As an employer I am tasked with a multitude of responsibilities; providing full-time employment for our employees, ensuring our customers needs are met, delivering service with value, appraising the competition and economy in an attempt to stay relevant in our nano-scaled market…..but the single biggest responsibility I have is to provide our employees with a safe working environment.
In the acute sense this means preventing fall injuries, electrocution hazards, etc. This requires training, vigilance, enforcement of safe practices, hiring the right employee – one who places equal value on their personal safety as I do. We review safe work procedures monthly and take real life examples from the media to reinforce our message. Sadly, there are all too many examples of workplace injuries to discuss.

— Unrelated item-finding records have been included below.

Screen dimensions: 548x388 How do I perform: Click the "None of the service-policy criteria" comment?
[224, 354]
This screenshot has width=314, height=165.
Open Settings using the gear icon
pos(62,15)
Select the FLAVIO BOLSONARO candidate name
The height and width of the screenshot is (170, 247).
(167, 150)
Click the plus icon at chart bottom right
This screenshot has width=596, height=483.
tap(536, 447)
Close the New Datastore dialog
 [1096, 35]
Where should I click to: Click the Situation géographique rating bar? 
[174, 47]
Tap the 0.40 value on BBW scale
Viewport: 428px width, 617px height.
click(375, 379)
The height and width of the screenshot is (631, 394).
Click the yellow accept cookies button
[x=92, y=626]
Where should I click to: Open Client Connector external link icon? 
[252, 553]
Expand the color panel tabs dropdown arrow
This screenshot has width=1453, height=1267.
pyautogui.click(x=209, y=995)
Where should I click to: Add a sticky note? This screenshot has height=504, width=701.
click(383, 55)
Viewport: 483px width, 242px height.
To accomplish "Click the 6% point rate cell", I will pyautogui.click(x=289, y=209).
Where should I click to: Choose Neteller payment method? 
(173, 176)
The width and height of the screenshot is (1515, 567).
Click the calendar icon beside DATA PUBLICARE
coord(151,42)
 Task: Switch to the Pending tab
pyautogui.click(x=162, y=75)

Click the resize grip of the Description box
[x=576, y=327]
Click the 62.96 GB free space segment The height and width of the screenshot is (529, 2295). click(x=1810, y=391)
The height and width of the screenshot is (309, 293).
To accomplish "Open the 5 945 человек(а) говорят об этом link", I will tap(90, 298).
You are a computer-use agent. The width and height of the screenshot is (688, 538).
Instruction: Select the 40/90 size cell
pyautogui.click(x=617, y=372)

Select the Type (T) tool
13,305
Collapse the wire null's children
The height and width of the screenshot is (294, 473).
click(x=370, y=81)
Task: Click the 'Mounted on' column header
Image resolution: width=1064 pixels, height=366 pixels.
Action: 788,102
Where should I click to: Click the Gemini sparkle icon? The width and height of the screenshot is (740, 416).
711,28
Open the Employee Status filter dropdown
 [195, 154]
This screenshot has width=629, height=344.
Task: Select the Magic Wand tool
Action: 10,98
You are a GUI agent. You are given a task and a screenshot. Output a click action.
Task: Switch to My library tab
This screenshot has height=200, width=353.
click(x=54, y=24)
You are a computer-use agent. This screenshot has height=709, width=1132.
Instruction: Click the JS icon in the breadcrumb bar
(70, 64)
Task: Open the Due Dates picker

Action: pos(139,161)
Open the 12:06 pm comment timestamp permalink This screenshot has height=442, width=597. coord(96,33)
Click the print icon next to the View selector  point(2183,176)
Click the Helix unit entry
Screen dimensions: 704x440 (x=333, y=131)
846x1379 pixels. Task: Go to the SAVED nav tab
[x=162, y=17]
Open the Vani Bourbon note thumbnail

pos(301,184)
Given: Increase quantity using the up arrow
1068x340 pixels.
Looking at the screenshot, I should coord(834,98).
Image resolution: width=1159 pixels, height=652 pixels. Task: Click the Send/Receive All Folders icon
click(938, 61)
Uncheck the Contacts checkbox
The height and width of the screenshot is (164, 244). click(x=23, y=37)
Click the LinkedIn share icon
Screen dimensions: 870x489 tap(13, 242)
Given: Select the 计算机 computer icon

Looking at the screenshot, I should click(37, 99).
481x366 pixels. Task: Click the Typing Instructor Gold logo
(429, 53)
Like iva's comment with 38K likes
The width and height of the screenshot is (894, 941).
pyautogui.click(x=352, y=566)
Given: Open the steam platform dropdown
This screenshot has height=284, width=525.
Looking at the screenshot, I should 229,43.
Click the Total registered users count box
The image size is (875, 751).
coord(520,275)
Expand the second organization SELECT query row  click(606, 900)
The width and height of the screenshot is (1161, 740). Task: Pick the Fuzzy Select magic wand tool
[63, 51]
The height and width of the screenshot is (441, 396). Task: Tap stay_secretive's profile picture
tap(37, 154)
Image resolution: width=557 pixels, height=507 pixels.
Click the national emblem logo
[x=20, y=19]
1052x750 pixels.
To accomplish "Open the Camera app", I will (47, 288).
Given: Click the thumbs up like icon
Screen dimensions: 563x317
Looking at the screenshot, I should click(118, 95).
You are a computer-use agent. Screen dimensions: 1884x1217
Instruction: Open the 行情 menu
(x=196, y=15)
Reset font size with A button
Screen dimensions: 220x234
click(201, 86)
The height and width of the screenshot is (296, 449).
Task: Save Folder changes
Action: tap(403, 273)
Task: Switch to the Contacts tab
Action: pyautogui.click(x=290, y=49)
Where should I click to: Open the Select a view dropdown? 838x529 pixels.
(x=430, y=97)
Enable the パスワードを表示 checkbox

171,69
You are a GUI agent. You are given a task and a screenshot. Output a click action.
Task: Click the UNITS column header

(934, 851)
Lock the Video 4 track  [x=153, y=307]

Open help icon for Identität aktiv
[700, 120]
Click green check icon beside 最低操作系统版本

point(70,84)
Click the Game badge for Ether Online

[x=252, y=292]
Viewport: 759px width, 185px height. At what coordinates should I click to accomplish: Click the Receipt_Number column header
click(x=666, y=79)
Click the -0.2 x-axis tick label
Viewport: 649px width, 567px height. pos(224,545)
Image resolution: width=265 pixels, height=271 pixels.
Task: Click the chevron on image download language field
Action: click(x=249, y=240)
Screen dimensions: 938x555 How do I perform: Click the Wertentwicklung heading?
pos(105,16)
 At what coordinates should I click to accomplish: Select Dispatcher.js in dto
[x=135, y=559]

In the chronic sense, long-term exposure to chemicals and respiratory irritants is of concern. We supply gloves because the skin is an organ and shouldn’t be absorbing paint based chemicals into the bloodstream all day long; we supply dust masks for nuisance dust, N100 masks for lead dust environments, 3M respirators for exposure to chemical saturated environments, for example when applying oil based paint.
Walking the strip two weeks ago while in Las Vegas attending our industry’s annual conference I came across this sidewalk artist who worked with aerosol paints – the smell of solvents was obvious approaching his ‘studio’; his fingers were covered in paint, and you can see the obvious lack of respiratory protection. I suppose in the context of Las Vegas this is less shocking; the casinos are dens of iniquity after all, filled with cigarette smoke, alcohol and sleep deprived gamblers spending their retirement on games of chance. But to the responsible painting contractor, this artist’s casual disregard for his health was saddening.